● YOUR OBJECTIVE
Nothing but the lines from the one containing "Open the Type dropdown for the type knob" through the end of the data should be retyped, exactly as they stand, and pictures should not be retyped.

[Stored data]
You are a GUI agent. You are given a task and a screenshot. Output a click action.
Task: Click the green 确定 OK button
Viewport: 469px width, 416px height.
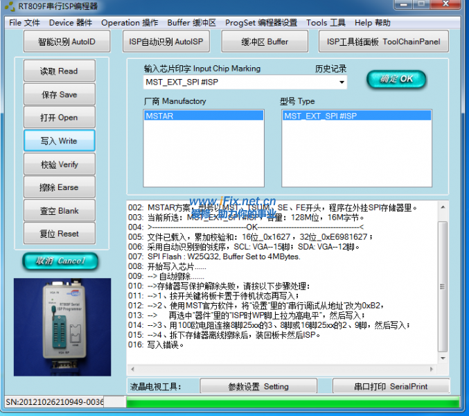(396, 79)
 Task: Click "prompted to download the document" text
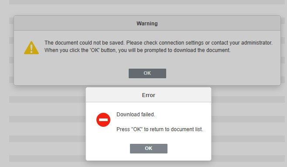(187, 50)
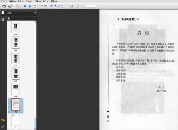
Task: Select the page 67 thumbnail
Action: click(16, 58)
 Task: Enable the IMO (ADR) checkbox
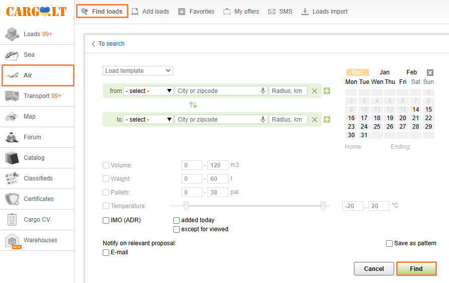point(106,220)
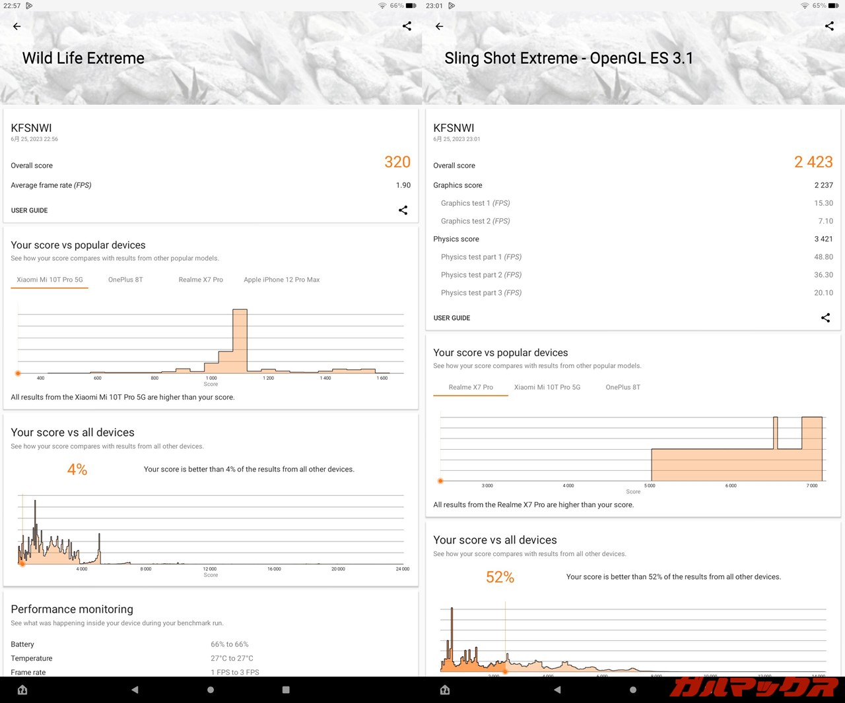
Task: Select the OnePlus 8T tab in Wild Life
Action: pyautogui.click(x=125, y=280)
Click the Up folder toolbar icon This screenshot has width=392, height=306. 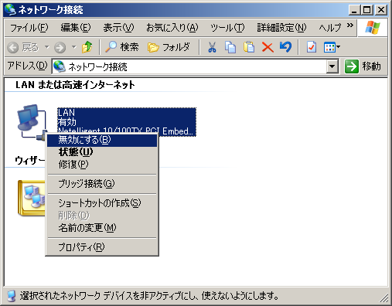(87, 47)
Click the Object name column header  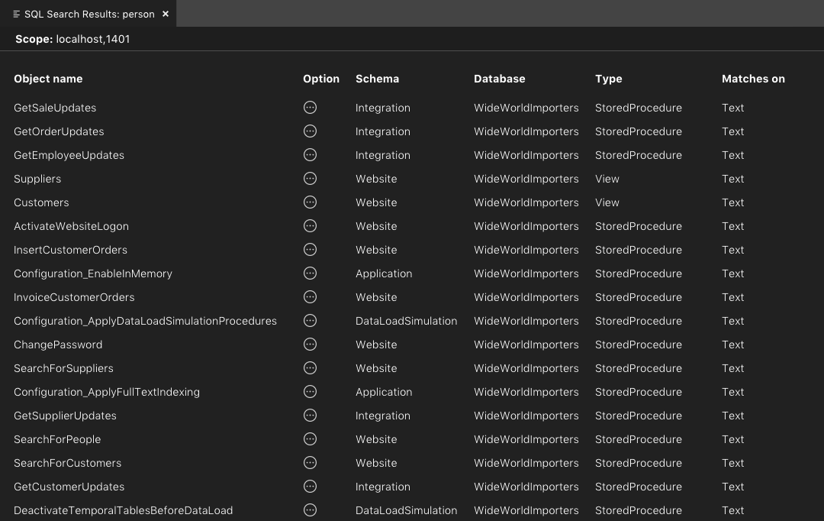(x=48, y=79)
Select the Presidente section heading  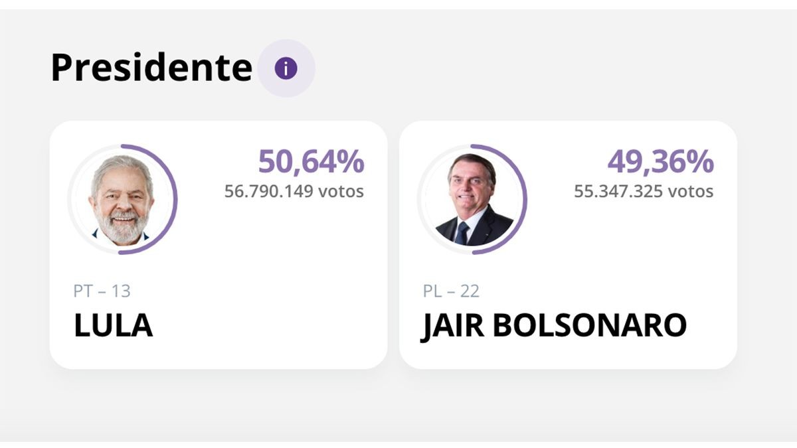[x=151, y=68]
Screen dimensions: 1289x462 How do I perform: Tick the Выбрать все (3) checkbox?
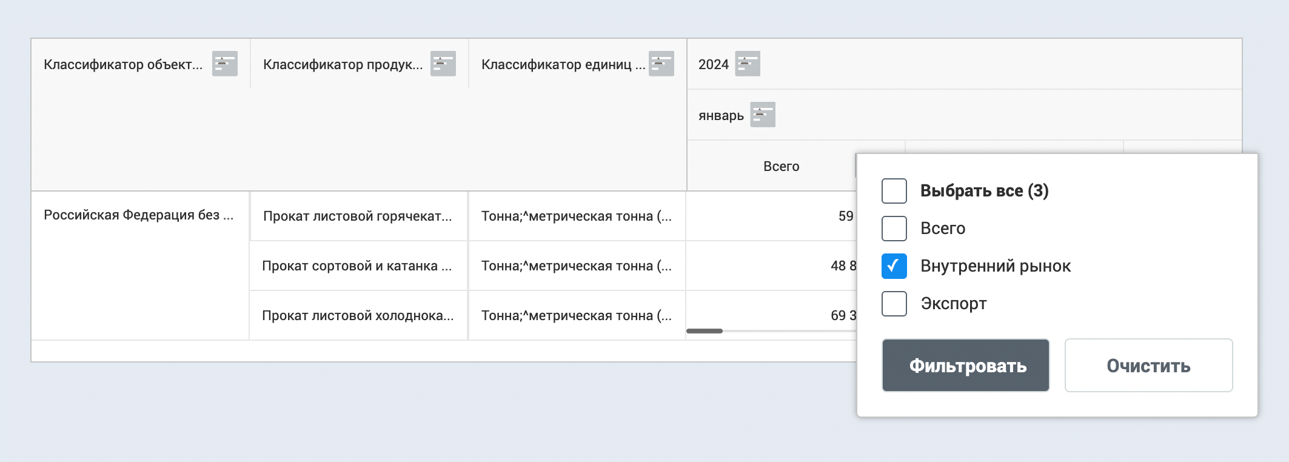(894, 191)
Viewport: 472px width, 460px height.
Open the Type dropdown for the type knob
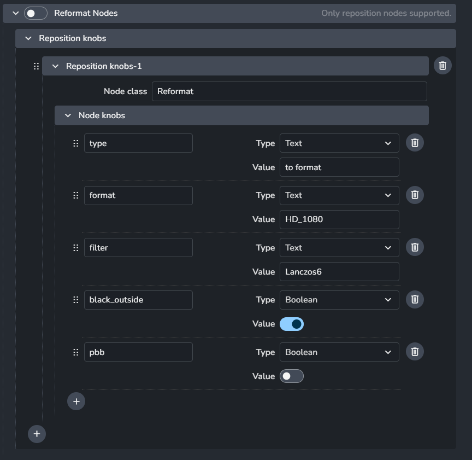coord(339,143)
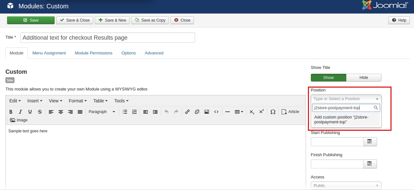Insert a special character with Omega icon

click(x=273, y=112)
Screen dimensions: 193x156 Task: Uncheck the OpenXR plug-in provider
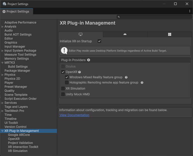coord(63,72)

● OUTPUT FOR THIS EXERCISE
Open the Type dropdown for the type knob
coord(339,143)
Insert a special character with Omega icon

click(x=273, y=112)
Screen dimensions: 193x156 Task: Uncheck the OpenXR plug-in provider
coord(63,72)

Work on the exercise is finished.